I have worked a lot with OpAmp designs, and based on my experience I would do a few things slightly differently.
I.M.O. The first thing I would claim is that MAX419 is not suitable at all for this application. It is simply too slow, with both limited bandwidth and low slew rate. Also, it doesn't work well with gains under 10, but may have stability problems.
Therefore you should check, that the amplifier is fully specified and performing properly when fed with the available voltage (5V, I suppose in this case).
Some things to look at:
You should definitely select an amplifier with sufficient gain-bandwidth product. Likely around or a little over ten MHz would be good enough for descent performance here. Another important parameter is the slew rate, which defines the maximum speed of large amplitude. For 3V in 1 us the theoretical limit is 3V/us, but in practice the amplifier should be faster - especially because the condition used for specification is likely easier than in the real application with some output capacitance etc. That also should reduce overshoot and ringing, as a slow amplifier would not react to its own feedback fast enough to swing nicely.
Also, if you wan to use the OpAmp with low gain such as a G=1 buffer configuration, check that it is guaranteed to be stable in that condition ("unity-gain-stable" is required for buffer / G=1 situation), and also tolerates your output-loading capacitance.
Ral-to-Rail I/O functionality is good, as then it is easier to get everything working right. (No clipping, and a good performance in the full supply voltage range)
For instance, MAX44259AUK in SOT-23 package likely would work with capacitive loads up to around 200-250pF. I have earlier proposed in this message chain some other amplifiers as well, at least one from Texas Instruments with even better capacitive drive ability. To find good enough OpAmp should be relatively easy, as there are quite many on the market performing well enough for this kind of application.

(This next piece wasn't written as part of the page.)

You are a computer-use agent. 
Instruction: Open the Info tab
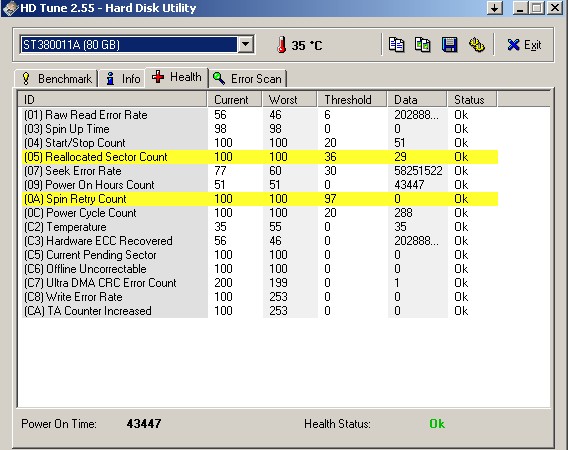pos(122,79)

hello, the device is the DG419, not the max419
Posted on: December 12, 2015, 11:25:37 23:25 - Automerged
Did you mean the DG419 works fine at5V? MAX 419 is a very slow Op-Amp.
The spikes are probably the result of a feedback effect due to the rising voltage or just crosstalk from your gate to the output.

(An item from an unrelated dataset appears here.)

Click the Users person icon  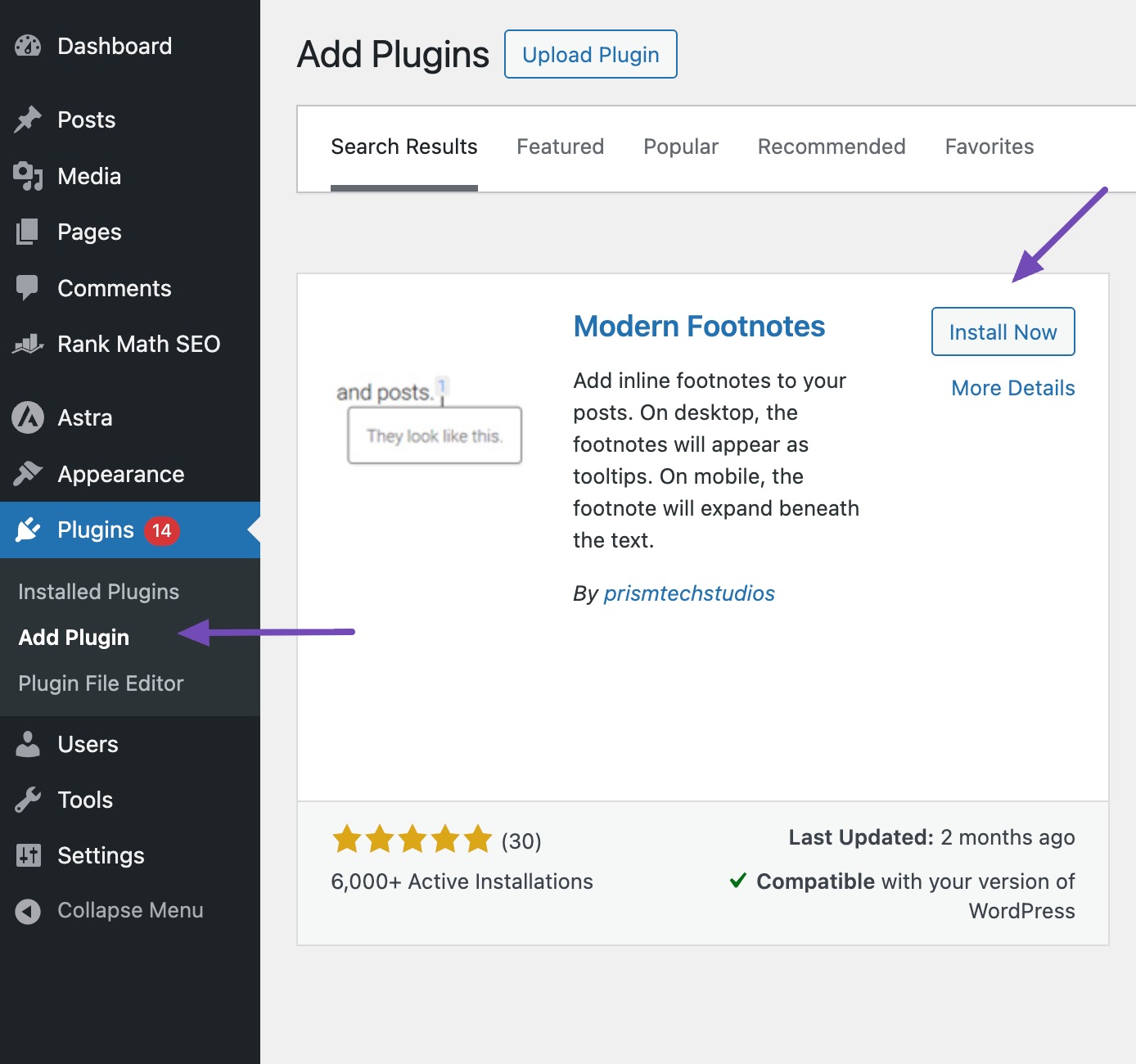coord(28,744)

It will probably go away when you put a load on the output, even if its only some kohm
But what the loaded curve shows: the analog switch has to much resistance to charge your input capacitance in less than 1us.
You need to operate it with a higher voltage (12V), that will decrease the resistance or add an OP-Amp as a buffer.
@vern
there's no max419 involved . Anyway i'll increase Vdd to 9-10V on monday and check how much Rdson i can reduce. the 'load to the output' concerns the logic gate clock?